How were California and Chico impacted by the 1918 pandemic?

Very much the same as the rest of the country, although the West Coast was not hit as hard. There is one exception, however. According to John Barry, author of the definitive The Great Influenza, San Francisco’s city officials and newspapers did not trivialize the pandemic, and enforced, at least for a while, strict social distancing and the wearing of masks. As a result, the city was spared the worst of the deadliest wave of the flu, although when the third, milder, wave hit in the spring, it suffered disproportionately. In Chico, the public health official had no medical training whatsoever. He resisted taking any measures until citizens started dropping dead in mid-October when he was finally compelled to close the movie houses, dance halls, and pool halls. Not all of these establishments obeyed. At the high point, the two daily newspapers, which had at first made fun of the flu, began to admit the gravity of the situation. The mayor lost his son. The city ran short of nurses and undertakers. Mask-wearing in public became mandatory, although many resisted. Snake oil recipes proliferated. In the end, Chico lost 104 people in a few weeks.

Comparing COVID-19 to the 1918 pandemic, what are the benefits and dangers of both the news media and social media?

The only news media in 1918 were newspapers and magazines, and the only social media, word of mouth. With the exception of San Francisco, most newspapers played, initially, a disgraceful role of playing down the gravity of the crisis. Later, some of them repented and began to do serious reportage.
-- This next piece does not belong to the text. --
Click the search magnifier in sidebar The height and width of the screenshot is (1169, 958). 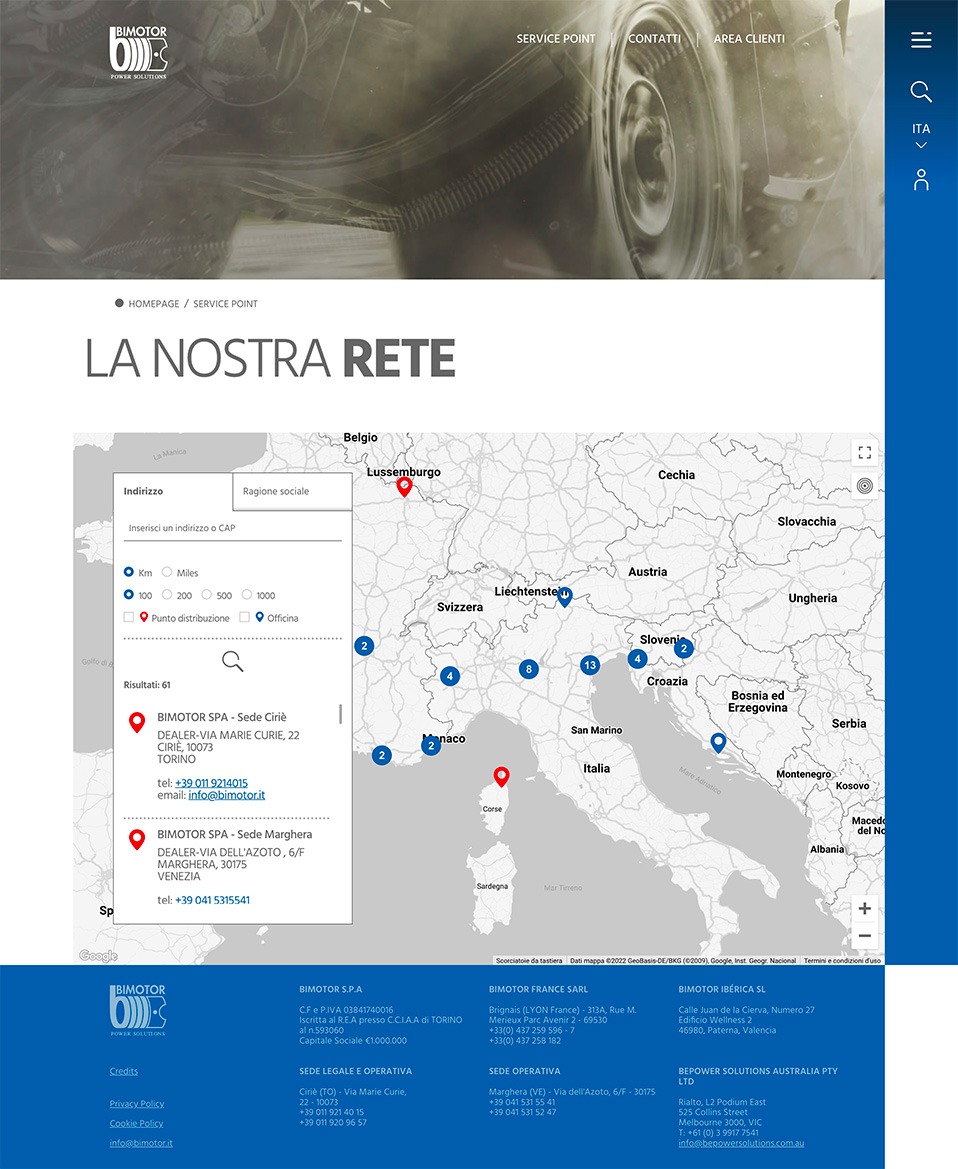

Today, in some ways, we are much better off. The serious media, the ones with a genuine investigative tradition in journalism, newspapers such as The New York Times and The Washington Post, magazines such as The New Yorker, The Atlantic, and The Economist, and other news outlets such as National Public Radio, have done a superb job of informing the public from the beginning. Medical schools have established very informative websites, preeminently The Johns Hopkins University Coronavirus Center. Unfortunately, the explosion of social media and opinion blogs has fed the denial of reality, has spread crazy conspiracy theories, and, in general, has reinforced the anti-intellectualism and paranoia that have always characterized certain segments of American politics. This attitude, coupled with the dismal failure of the top political leadership, is largely responsible for our current stature as the world epicenter of the coronavirus.

What did America learn from the 1918 pandemic, and what are the lessons we can learn from the COVID-19 pandemic?

The most important lesson learned from 1918 was the need to improve American medicine, and especially to discover more about viruses. The second lesson was the need for honesty in government regarding the dangers of epidemics and for swift public health measures. Alas, the second lesson was gradually forgotten. In 1980, when smallpox was officially eradicated, many believed that many other infectious diseases, such as malaria, tuberculosis, polio and others, would follow suit. The AIDS pandemic should have been a wake-up call but, in this country at least, it was largely limited to two populations, which were at the time relative pariahs: homosexuals and needle-users. The classic example of this complacency is the Trump administration’s dismantling of the Global Health and Security and Biodefense unit in May 2018, designed to respond to pandemics and attached to the National Security Council. It turns out that smallpox was the exception. Infectious diseases will always be a menace, and we are in an evolutionary footrace with pathogens. As Barry pointed out in the prophetic afterward to his study, the single most important quality we need to confront the future pandemics that will surely come is honest and energetic political leadership.